Exercise prompt:
Pull every line containing the word "agent" from the records.

-- Supplied data follows --

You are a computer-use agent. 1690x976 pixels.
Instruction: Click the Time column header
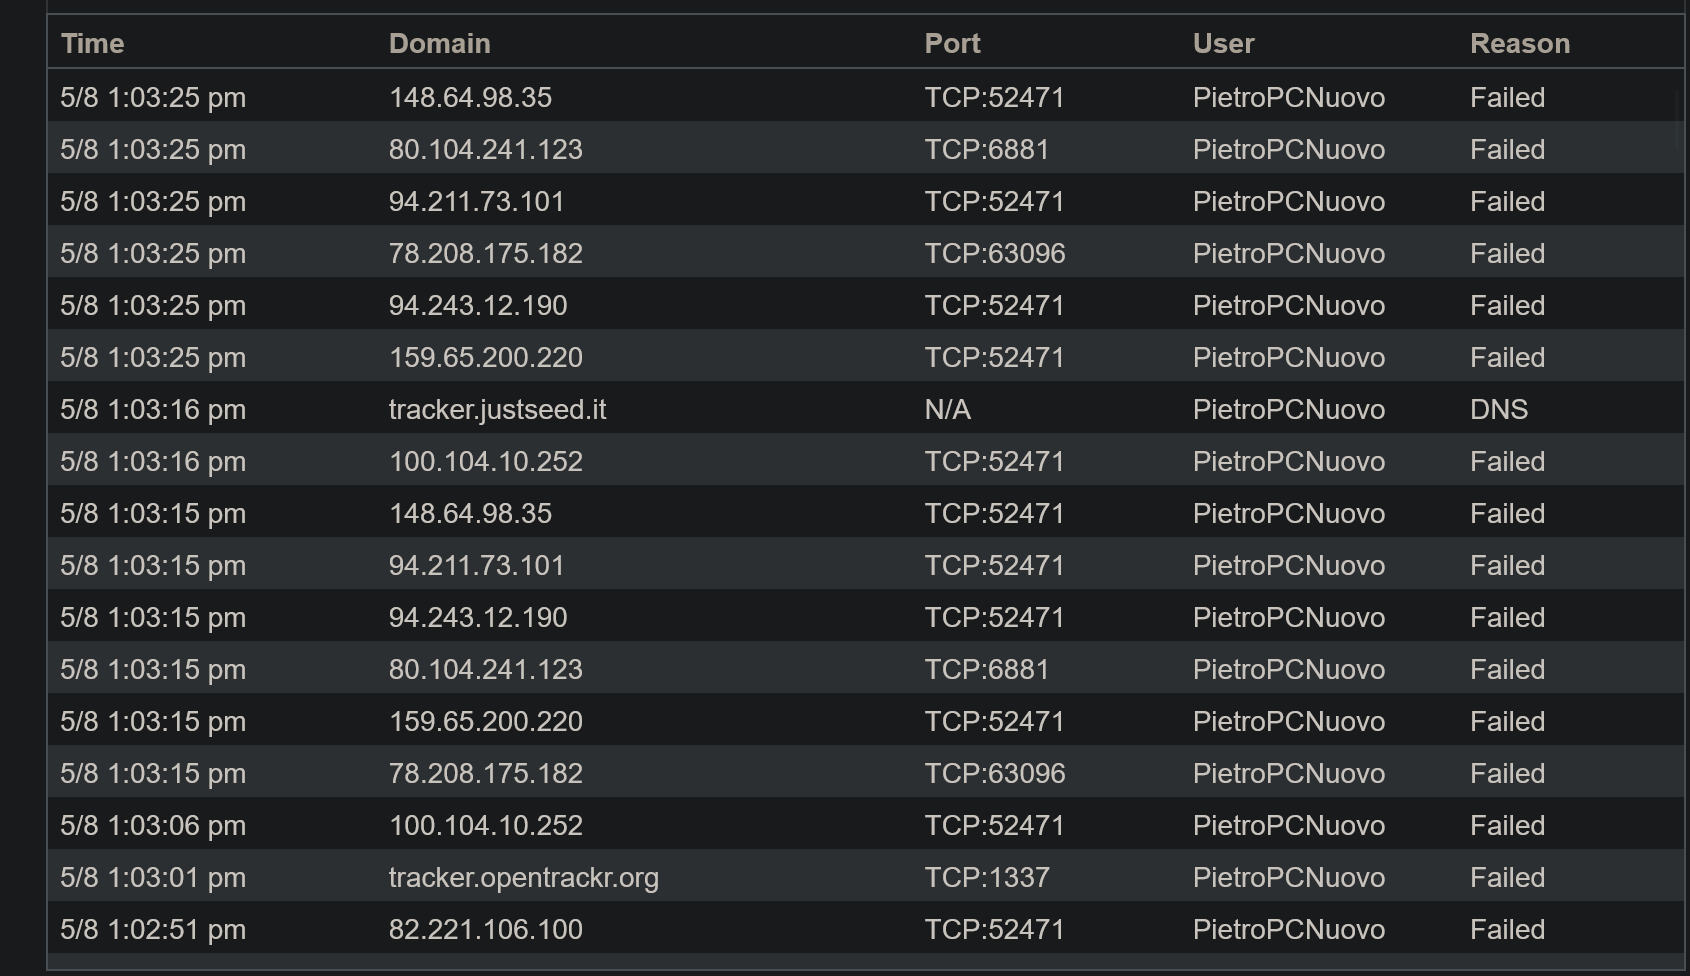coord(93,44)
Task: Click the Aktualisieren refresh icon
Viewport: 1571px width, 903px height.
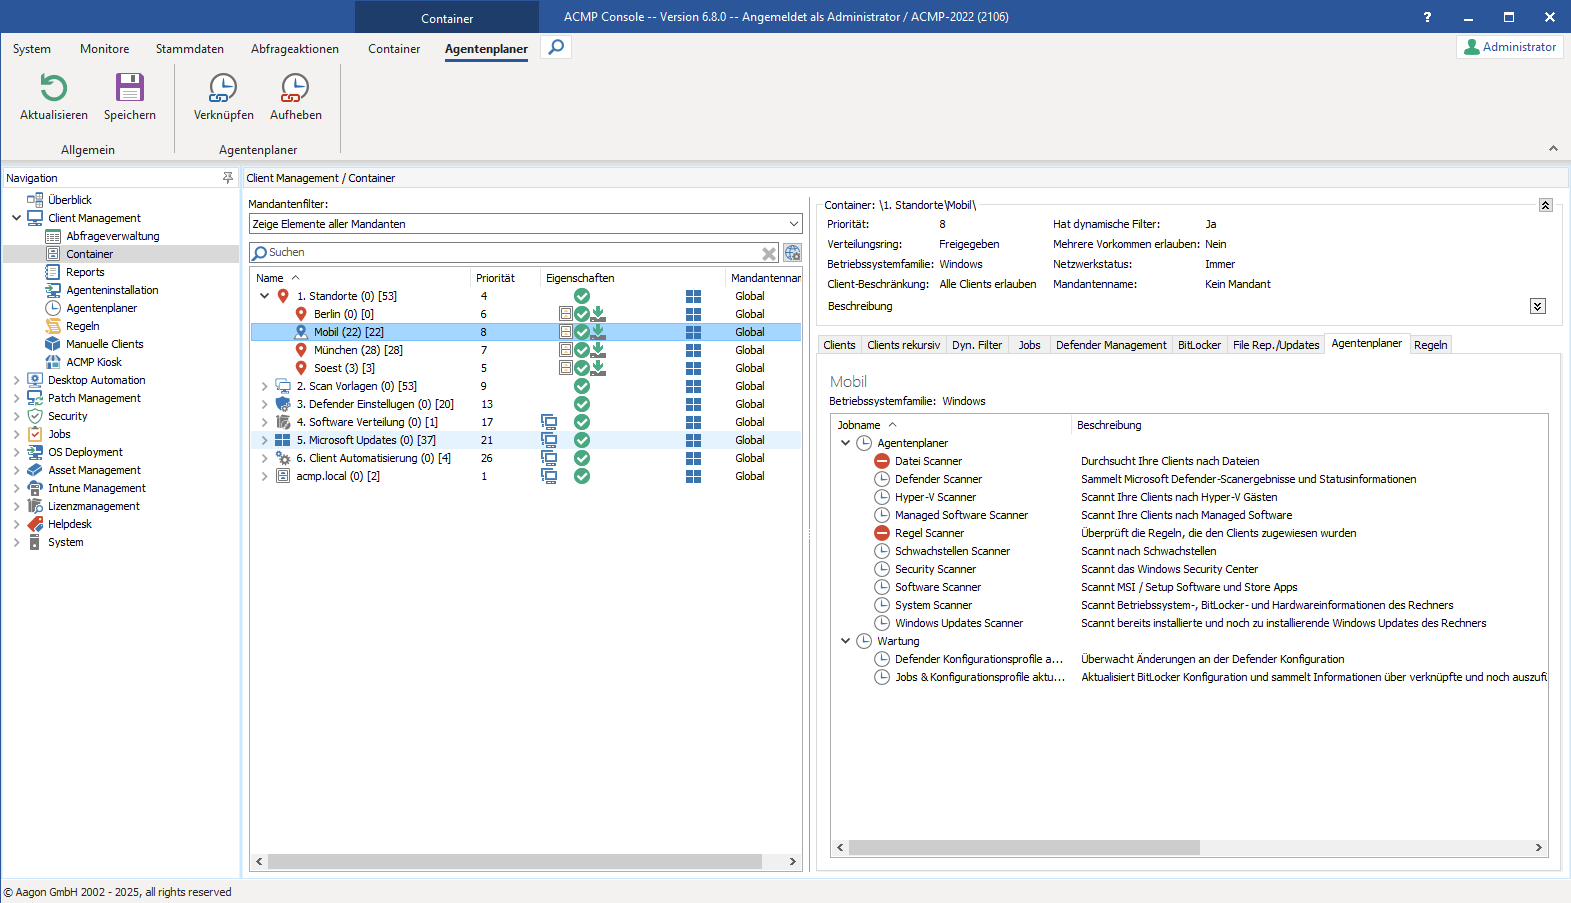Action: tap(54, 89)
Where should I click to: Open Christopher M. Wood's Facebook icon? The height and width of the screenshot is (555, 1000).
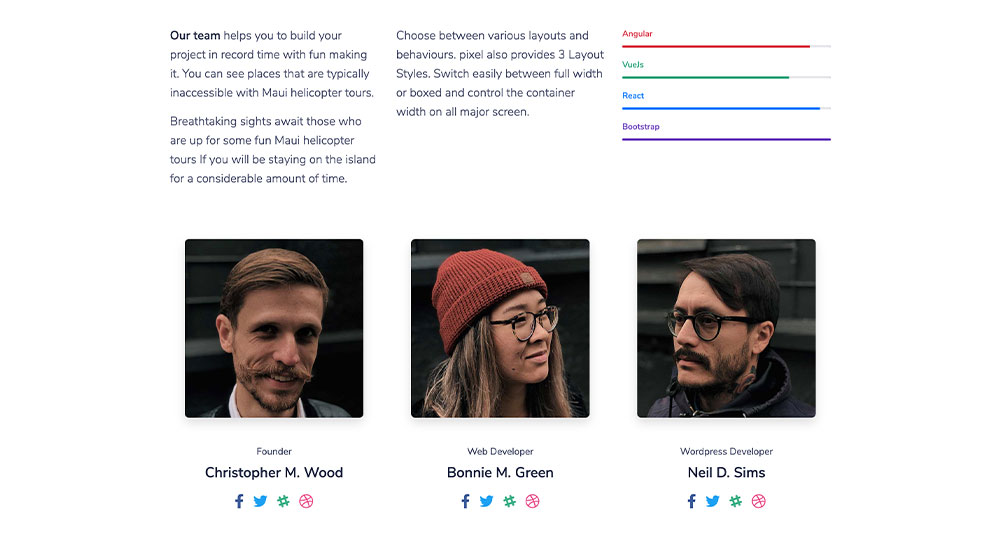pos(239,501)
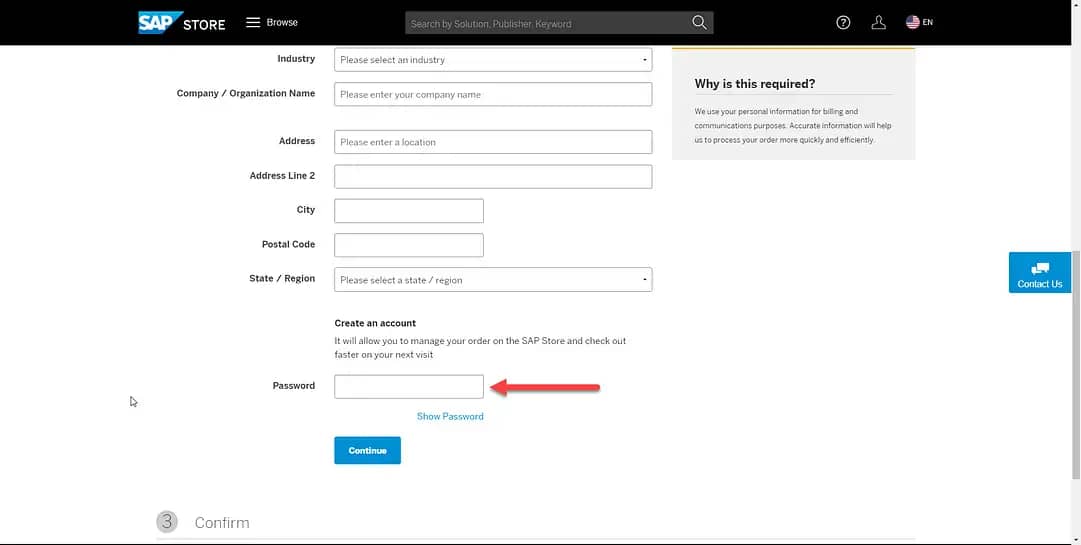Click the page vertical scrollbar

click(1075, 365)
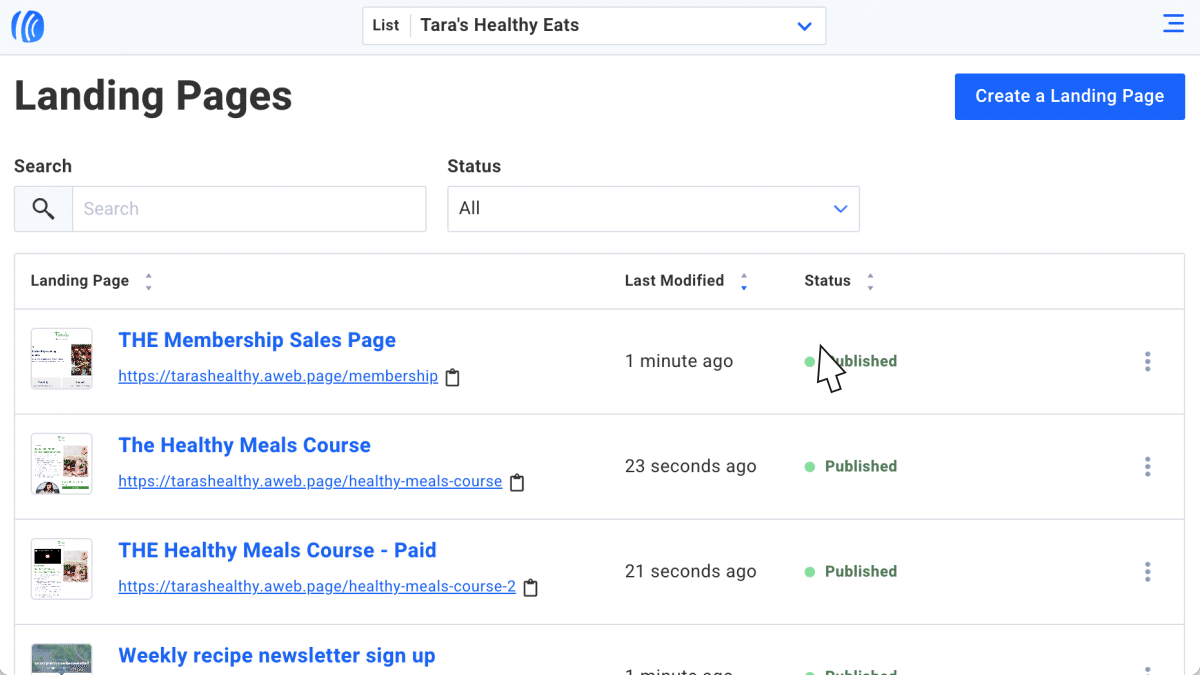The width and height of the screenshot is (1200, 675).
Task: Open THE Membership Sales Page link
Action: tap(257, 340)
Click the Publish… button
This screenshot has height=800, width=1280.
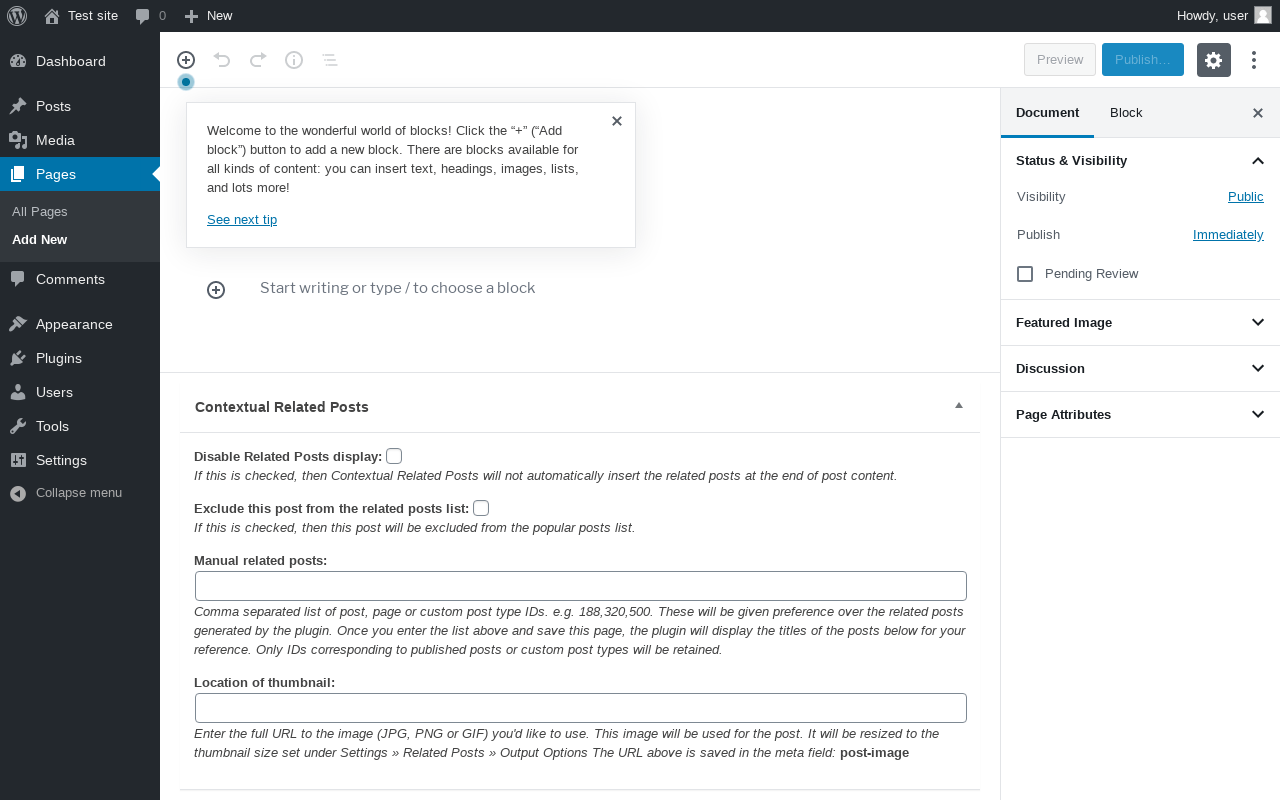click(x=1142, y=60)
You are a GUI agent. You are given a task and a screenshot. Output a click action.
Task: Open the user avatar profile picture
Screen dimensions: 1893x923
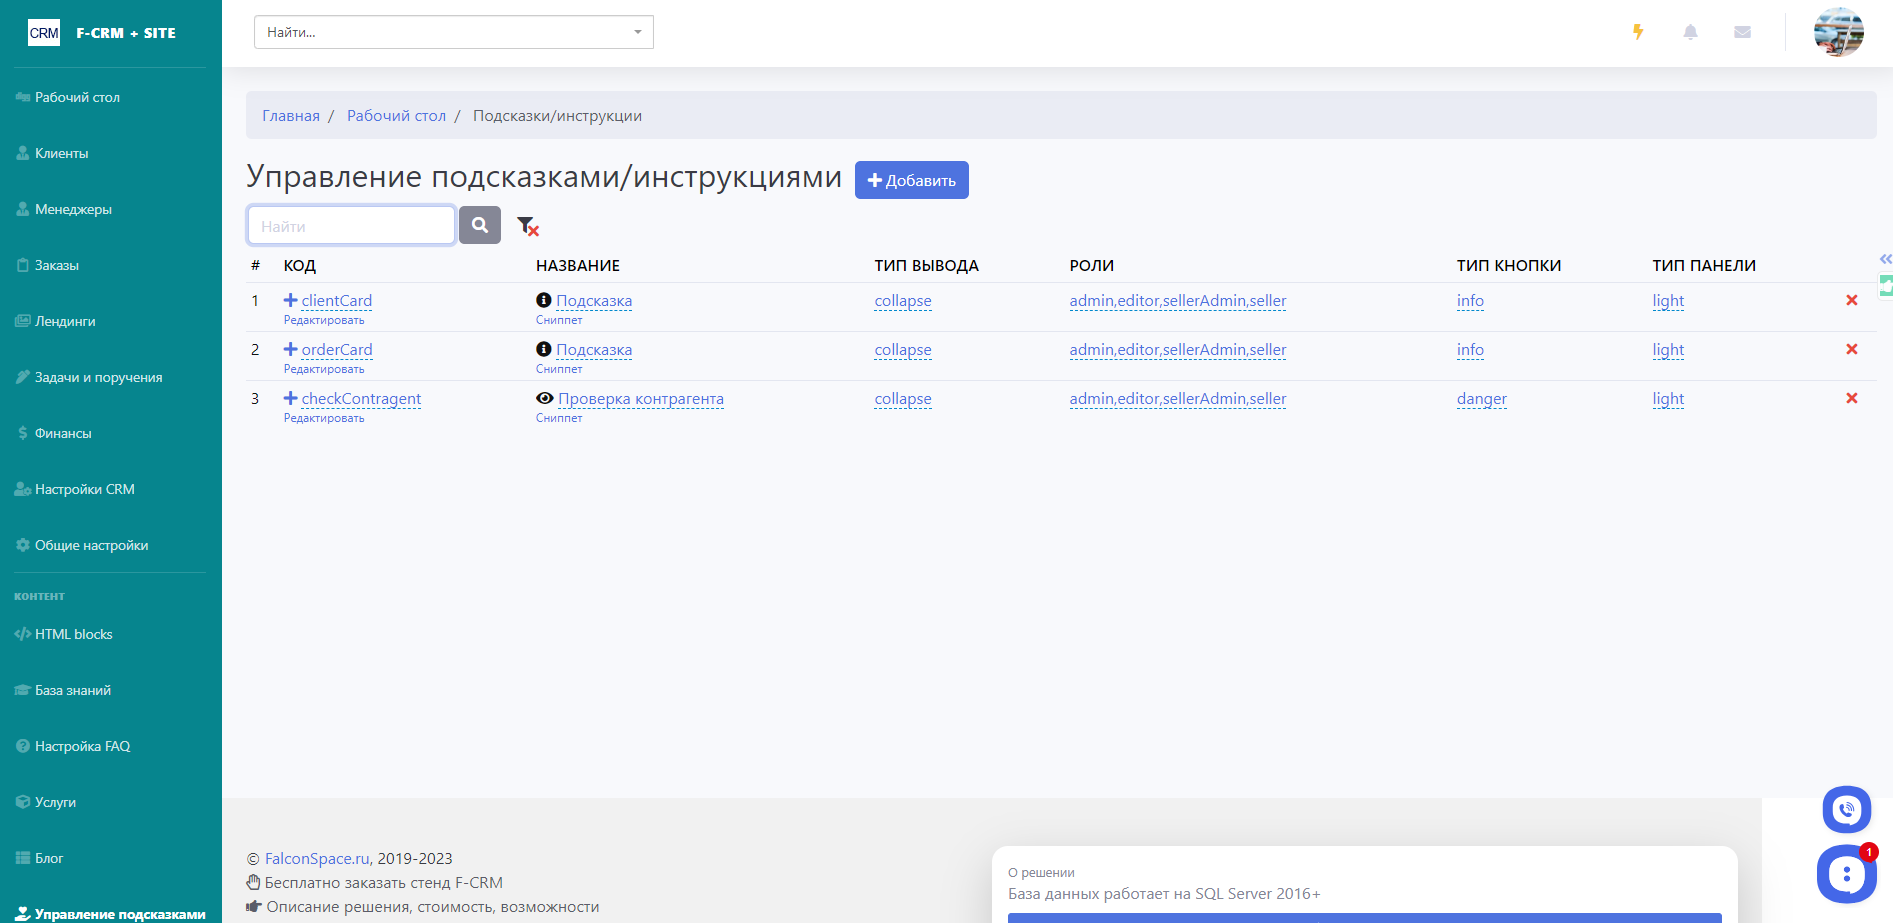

-- Supplied data concluded --

Answer area:
You are a computer-use agent. 1690x976 pixels.
You are a GUI agent. You are given a task and a screenshot. Output a click action.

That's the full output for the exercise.